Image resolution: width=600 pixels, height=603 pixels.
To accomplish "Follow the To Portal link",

==

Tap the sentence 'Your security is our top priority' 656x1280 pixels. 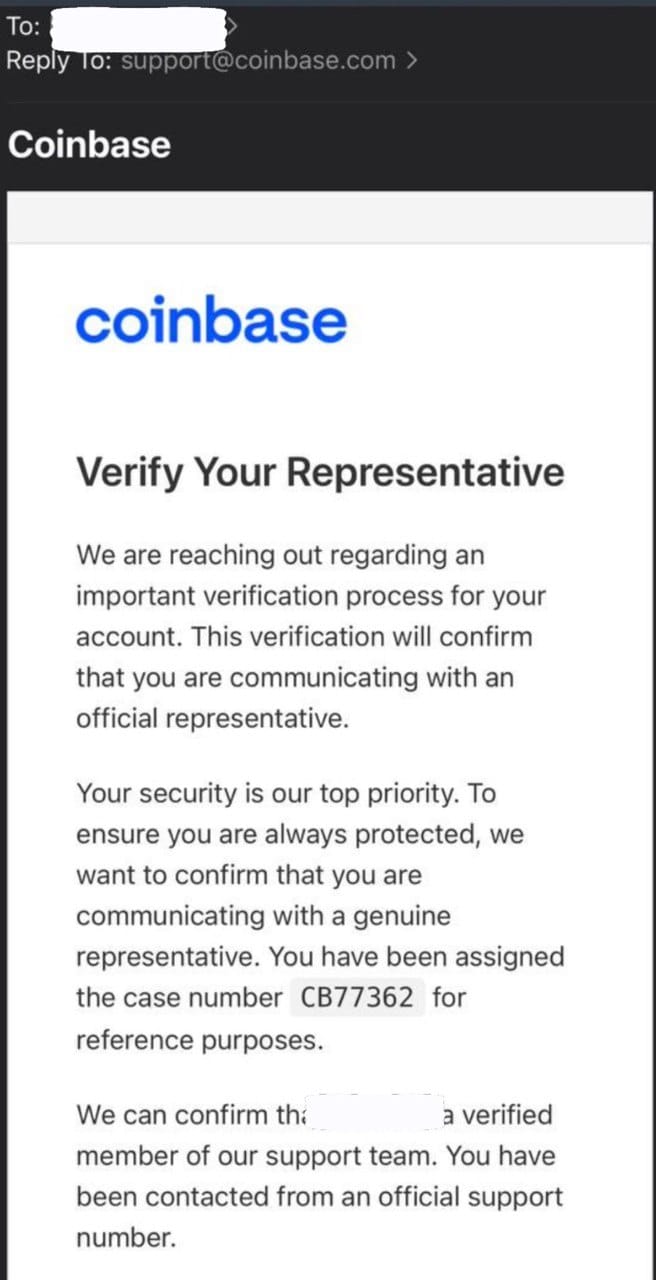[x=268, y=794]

--

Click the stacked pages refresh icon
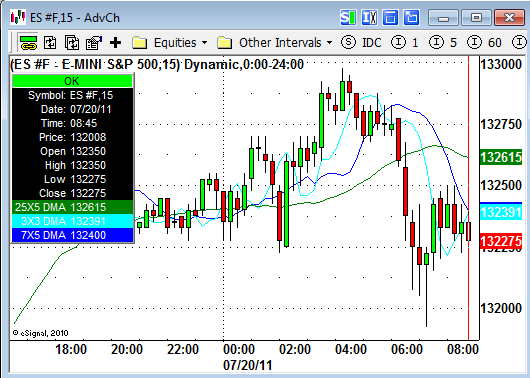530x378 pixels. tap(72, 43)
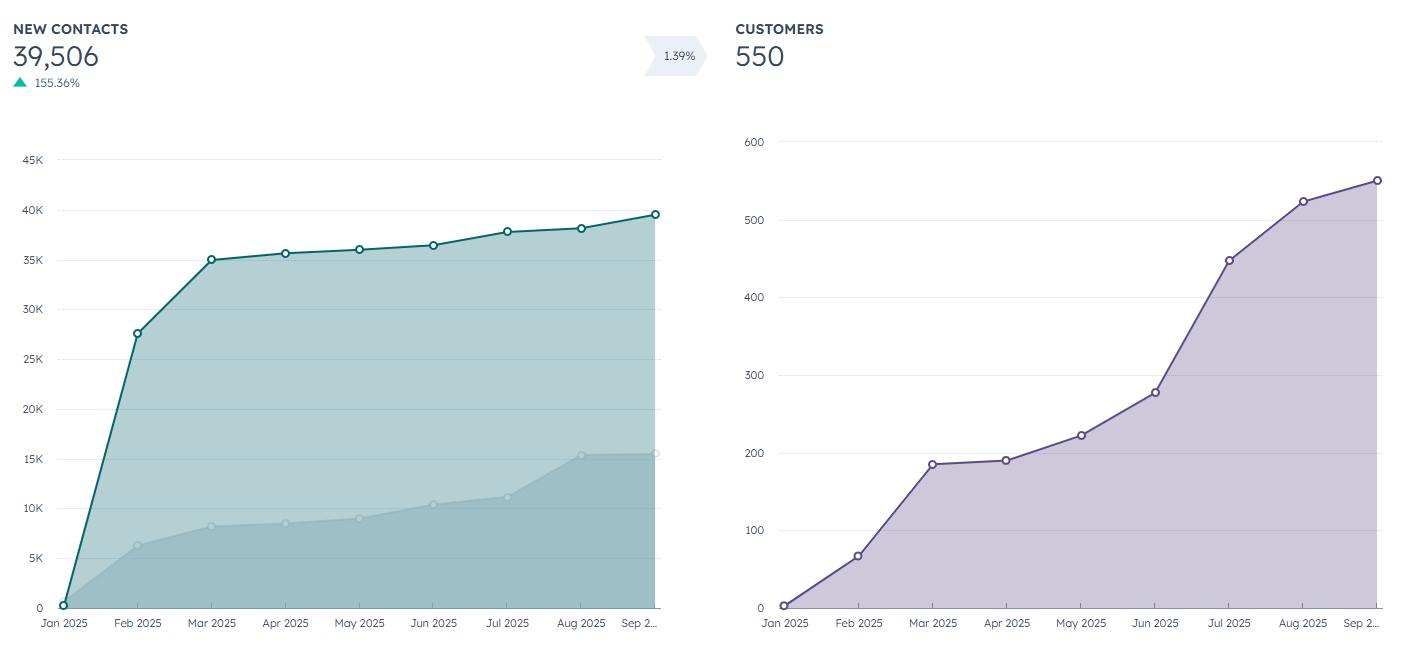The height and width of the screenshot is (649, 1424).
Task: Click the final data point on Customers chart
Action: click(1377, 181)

» WRITTEN REQUEST:
Copy the material starting at the line that contains "Image resolution: width=600" and ending at the line that contains "the To Portal", and swap "link" for "button" while leaving everything else unchanged.

» TASK SOLUTION:
Image resolution: width=600 pixels, height=603 pixels.
To accomplish "Follow the To Portal button",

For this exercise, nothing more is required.